Sapor's second war with Rome was, like his first, provoked by himself. After concluding his peace with Philip he had seen the Roman world governed successively by six weak emperors, of whom four had died violent deaths, while at the same time there had been a continued series of attacks upon the northern frontiers of the empire by Alamanni, Goths, and Franks, who had ravaged at will a number of the finest provinces, and threatened the absolute destruction of the great monarchy of the West. It was natural that the chief kingdom of Western Asia should note these events, and should seek to promote its own interests by taking advantage of the circumstances of the time. Sapor, in a.d. 258, determined on a fresh invasion of the Roman provinces, and once more entering Mesopotamia carried all before him, became master of Nisibis, Carrhæ, and Edessa, and, crossing the Euphrates, surprised Antioch, which was wrapped in the enjoyment of theatrical and other representations, and only knew its fate on the exclamation of a couple of actors that "the Persians were in possession of the town!" The aged Emperor, Valerian, hastened to the protection of his more eastern territories, and at first gained some successes, retaking Antioch, and making that city his head-quarters during his stay in the East.

But after this the tide turned. Valerian intrusted the whole conduct of the war to Macrianus, his prætorian prefect, whose talents he admired, and of whose fidelity he did not entertain a suspicion. Macrianus, however, aspired to the empire, and intentionally brought Valerian into difficulties in the hope of disgracing or removing him. His tactics were successful. The Roman army in Mesopotamia was betrayed into a situation whence escape was impossible and where its capitulation was only a question of time.

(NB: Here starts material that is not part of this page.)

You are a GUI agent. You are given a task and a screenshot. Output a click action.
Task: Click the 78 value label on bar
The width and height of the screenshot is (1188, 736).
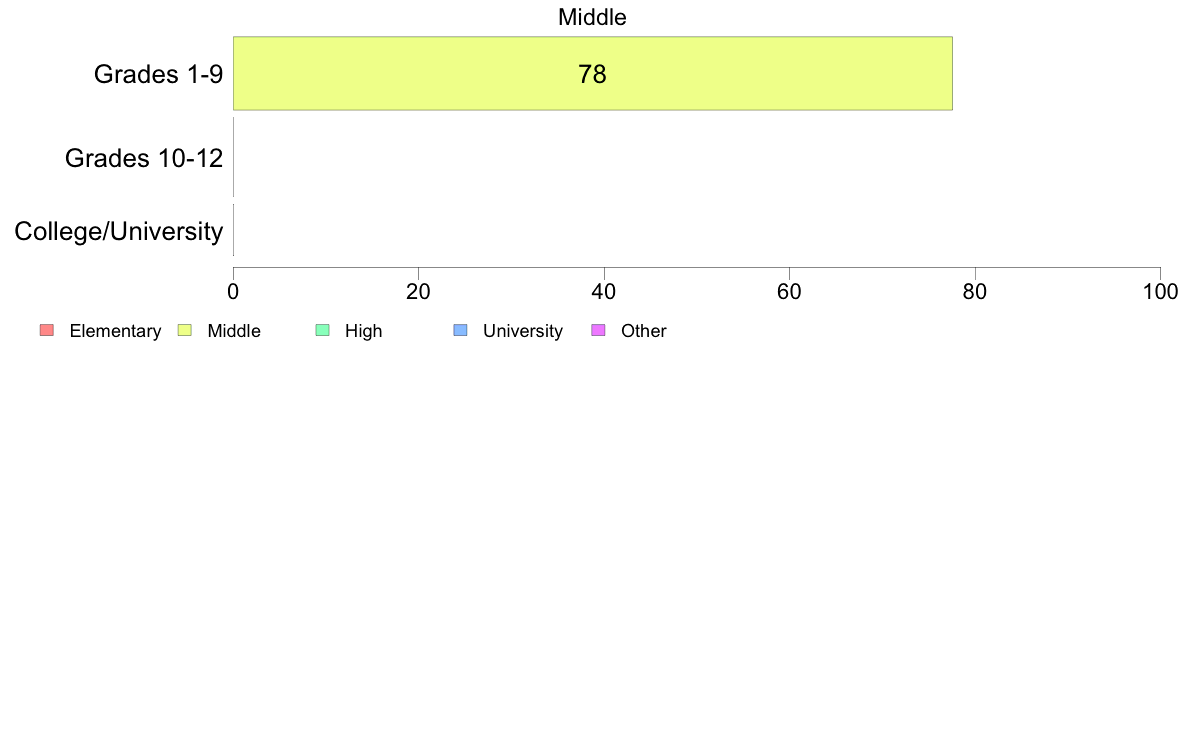point(592,74)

A bold attempt made to force a way through the enemy's lines failed utterly, after which famine and pestilence began to do their work. In vain did the aged Emperor send envoys to propose a peace and offer to purchase escape by the payment of an immense sum in gold. Sapor, confident of victory, refused the overture, and, waiting patiently till his adversary was at the last gasp, invited him to a conference, and then treacherously seized his person. The army surrendered or dispersed. Macrianus, the prætorian prefect, shortly assumed the title of emperor and marched against Gallienus, the son and colleague of Valerian, who had been left to direct affairs in the West. But another rival started up in the East. Sapor conceived the idea of complicating the Roman affairs by himself putting forward a pretender; and an obscure citizen of Antioch, a certain Miriades, or Cyriades, a refugee in his camp, was invested with the purple and assumed the title of Cæsar.

The blow struck at Edessa laid the whole of Roman Asia open to attack, and the Persian monarch was not slow to seize the occasion. His troops crossed the Euphrates in force, and, marching on Antioch, once more captured that unfortunate town, from which the more prudent citizens had withdrawn, but where the bulk of the people, not displeased at the turn of affairs, remained and welcomed the conqueror. Miriades was installed in power, while Sapor himself, at the head of his irresistible squadrons, pressed forward, bursting "like a mountain torrent" into Cilicia, and thence into Cappadocia. Tarsus, the birthplace of St. Paul, at once a famous seat of learning and a great emporium of commerce, fell; Cilicia Campestris was overrun, and the passes of Taurus, deserted or weakly defended by the Romans, came into Sapor's hand.